A vector containing the pairwise two-sample multivariate
\(\mathcal{E}\)-statistics for comparing clusters or samples is returned.
The e-distance between clusters is computed from the original pooled data,
stacked in matrix x where each row is a multivariate observation, or
from the distance matrix x of the original data, or distance object
returned by dist. The first sizes[1] rows of the original data
matrix are the first sample, the next sizes[2] rows are the second
sample, etc. The permutation vector ix may be used to obtain
e-distances corresponding to a clustering solution at a given level in
the hierarchy.
The default method cluster summarizes the e-distances between
clusters in a table.
The e-distance between two clusters \(C_i, C_j\)
of size \(n_i, n_j\)
proposed by Szekely and Rizzo (2005)
is the e-distance \(e(C_i,C_j)\), defined by
$$e(C_i,C_j)=\frac{n_i n_j}{n_i+n_j}[2M_{ij}-M_{ii}-M_{jj}],
$$
where
$$M_{ij}=\frac{1}{n_i n_j}\sum_{p=1}^{n_i} \sum_{q=1}^{n_j}
\|X_{ip}-X_{jq}\|^\alpha,$$
\(\|\cdot\|\) denotes Euclidean norm, \(\alpha=\)

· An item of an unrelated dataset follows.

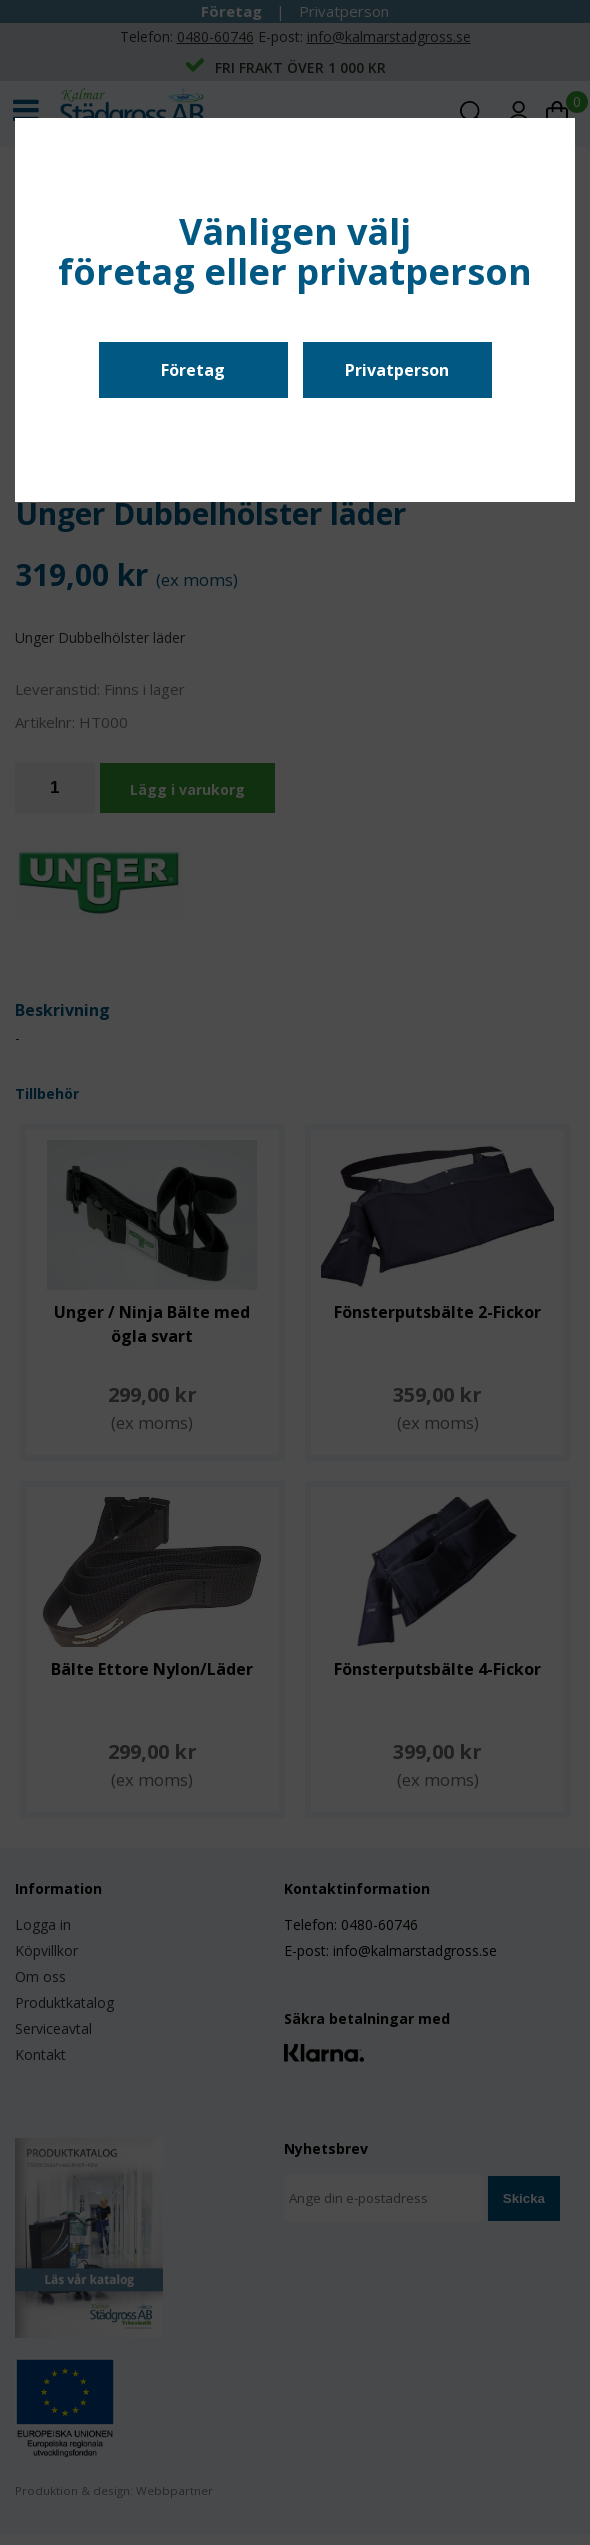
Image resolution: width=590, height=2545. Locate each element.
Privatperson (397, 370)
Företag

alpha, and \(X_{ip}\) denotes the p-th observation in the i-th cluster. The
exponent alpha should be in the interval (0,2].
The coefficient \(\frac{n_i n_j}{n_i+n_j}\)
is one-half of the harmonic mean of the sample sizes. The
discoB method is related but with
different ways of summarizing the pairwise differences between samples.
The disco methods apply the coefficient
\(\frac{n_i n_j}{2N}\) where N is the total number
of observations. This weights each (i,j) statistic by sample size
relative to N. See the disco topic for more details.